Lava tubes form when molten lava seeps out beneath a solidifying flow from an active volcano, leaving long caves in its wake.

Since 1994, Northup and colleagues have been seeking out unusual deposits in caves, including lava tubes, and putting them under a microscope or testing them for DNA.

"Her team's discoveries add to a growing body of evidence that lava tubes on other planets might be the best places to look for signs of extraterrestrial life," said Saugata Datta, a geochemist from Kansas State University. n 2007, pictures from a Mars orbiter showed dark holes that appear to be places where lava-tube roofs have collapsed.

"Caves are a unique environment where we think that minerals precipitating out of liquids and microbial growth are enhanced by stable physical and chemical conditions," Datta said.

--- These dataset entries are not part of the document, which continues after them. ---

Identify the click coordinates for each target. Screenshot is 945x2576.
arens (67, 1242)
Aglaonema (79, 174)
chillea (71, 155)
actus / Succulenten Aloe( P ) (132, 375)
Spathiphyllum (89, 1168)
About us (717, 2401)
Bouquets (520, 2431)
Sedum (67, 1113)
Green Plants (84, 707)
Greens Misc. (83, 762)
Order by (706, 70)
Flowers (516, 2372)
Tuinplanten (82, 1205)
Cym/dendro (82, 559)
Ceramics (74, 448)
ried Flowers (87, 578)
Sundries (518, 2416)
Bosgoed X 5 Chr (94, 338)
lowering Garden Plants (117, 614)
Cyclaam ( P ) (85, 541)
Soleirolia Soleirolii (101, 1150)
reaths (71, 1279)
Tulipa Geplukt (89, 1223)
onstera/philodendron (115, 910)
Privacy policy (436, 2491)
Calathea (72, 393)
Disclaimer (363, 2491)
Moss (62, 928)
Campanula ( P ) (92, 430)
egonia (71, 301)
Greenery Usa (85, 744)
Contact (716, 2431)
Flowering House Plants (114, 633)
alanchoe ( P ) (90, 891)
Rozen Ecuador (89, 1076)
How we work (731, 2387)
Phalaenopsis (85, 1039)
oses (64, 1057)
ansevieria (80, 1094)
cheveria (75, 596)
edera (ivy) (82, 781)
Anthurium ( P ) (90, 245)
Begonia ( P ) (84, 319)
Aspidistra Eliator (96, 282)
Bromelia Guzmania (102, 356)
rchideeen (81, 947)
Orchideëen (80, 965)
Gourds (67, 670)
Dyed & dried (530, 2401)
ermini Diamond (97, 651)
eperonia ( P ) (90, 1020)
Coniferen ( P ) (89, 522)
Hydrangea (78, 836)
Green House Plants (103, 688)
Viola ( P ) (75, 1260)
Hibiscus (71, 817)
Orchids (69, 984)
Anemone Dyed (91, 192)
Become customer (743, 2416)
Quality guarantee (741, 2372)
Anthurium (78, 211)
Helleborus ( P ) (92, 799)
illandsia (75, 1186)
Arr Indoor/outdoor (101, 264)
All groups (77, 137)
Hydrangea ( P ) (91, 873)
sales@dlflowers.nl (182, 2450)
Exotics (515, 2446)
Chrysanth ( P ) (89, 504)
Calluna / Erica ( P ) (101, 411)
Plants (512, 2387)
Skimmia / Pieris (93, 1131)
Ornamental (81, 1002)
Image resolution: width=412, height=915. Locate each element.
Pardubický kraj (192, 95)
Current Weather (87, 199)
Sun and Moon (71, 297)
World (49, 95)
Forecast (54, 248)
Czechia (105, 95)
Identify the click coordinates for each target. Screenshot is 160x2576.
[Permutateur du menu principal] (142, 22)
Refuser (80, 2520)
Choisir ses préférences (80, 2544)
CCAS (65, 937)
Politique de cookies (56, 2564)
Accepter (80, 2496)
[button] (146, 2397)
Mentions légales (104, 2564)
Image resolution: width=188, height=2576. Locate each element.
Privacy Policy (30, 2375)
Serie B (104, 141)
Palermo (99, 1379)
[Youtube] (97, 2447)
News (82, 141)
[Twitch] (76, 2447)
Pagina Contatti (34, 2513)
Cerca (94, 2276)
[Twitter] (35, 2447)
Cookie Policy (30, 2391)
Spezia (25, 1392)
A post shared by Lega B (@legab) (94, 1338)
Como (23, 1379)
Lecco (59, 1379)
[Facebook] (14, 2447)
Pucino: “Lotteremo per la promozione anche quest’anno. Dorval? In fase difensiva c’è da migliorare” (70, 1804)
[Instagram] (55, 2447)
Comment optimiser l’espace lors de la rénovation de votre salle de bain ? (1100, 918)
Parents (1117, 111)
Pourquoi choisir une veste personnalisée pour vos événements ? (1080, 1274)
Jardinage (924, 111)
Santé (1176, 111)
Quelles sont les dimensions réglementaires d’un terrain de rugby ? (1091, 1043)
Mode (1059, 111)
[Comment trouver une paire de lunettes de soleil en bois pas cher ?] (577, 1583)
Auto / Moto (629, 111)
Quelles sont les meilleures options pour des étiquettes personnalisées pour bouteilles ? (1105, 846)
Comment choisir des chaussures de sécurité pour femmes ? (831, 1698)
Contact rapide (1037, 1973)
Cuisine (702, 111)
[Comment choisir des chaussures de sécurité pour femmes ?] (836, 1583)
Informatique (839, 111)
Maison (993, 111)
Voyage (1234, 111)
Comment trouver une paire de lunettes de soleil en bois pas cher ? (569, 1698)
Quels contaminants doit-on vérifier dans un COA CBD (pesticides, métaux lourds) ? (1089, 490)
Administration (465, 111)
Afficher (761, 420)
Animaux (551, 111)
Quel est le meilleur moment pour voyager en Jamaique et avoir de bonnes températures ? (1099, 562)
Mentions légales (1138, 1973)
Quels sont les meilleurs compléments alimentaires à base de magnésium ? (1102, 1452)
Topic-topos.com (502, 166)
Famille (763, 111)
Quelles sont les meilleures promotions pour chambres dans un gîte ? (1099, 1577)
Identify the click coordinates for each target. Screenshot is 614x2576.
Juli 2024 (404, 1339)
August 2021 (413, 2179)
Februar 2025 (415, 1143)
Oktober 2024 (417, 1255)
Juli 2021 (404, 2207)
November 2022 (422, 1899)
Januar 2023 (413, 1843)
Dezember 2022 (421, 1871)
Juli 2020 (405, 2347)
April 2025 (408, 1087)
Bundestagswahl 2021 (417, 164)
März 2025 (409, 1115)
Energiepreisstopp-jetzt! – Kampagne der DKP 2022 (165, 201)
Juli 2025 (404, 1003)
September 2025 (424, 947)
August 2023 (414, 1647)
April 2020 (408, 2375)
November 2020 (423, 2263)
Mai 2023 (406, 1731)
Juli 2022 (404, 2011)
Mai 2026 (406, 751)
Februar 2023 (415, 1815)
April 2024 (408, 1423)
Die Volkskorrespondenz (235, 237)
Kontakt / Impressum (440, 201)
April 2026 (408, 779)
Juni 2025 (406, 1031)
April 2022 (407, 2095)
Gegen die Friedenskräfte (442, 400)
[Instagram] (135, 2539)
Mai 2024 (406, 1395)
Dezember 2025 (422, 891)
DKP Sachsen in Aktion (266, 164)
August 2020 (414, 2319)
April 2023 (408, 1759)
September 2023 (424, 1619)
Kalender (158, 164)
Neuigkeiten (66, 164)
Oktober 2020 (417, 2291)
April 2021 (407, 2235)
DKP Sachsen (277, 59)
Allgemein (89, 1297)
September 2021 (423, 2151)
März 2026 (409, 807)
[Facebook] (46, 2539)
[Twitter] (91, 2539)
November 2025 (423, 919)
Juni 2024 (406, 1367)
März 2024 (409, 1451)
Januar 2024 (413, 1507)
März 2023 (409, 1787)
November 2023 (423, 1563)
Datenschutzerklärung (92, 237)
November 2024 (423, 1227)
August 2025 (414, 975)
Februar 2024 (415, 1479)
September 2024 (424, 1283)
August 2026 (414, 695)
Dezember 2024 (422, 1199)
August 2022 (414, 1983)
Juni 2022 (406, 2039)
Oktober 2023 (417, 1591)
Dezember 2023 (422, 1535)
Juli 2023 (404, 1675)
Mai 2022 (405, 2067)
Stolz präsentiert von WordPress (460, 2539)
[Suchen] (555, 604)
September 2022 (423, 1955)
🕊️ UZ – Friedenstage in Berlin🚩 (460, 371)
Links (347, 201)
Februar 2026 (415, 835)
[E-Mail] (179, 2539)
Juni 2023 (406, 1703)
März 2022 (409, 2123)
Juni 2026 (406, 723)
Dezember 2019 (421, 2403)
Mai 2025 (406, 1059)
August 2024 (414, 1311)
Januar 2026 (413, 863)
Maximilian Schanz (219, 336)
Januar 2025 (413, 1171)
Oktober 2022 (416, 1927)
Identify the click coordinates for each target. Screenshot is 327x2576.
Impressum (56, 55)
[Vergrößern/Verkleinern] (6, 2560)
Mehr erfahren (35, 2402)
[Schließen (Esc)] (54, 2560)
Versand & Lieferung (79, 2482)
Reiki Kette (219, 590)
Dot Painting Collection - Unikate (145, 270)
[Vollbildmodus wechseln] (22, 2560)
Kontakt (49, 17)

On Mars, water could have percolated into subterranean caves long ago, possibly bringing with it a banquet of minerals that could have fed ancient microbes.

Also, the insides of such caves would have remained sheltered from harsh surface conditions, giving any possible Martian fossils a better shot at long-term survival.

Now that scientists know what cave-dwelling microbes leave behind, it's possible future Mars missions might search for similar traces of life in the red planet's caves.

"Diana is essentially providing a field guide as to what you might find in these things," said New Mexico Institute of Mining and Technology's Boston.

"It's very clear from our work in all different kinds of caves on this planet that the interior of a cave can be radically different from the external environment," she added.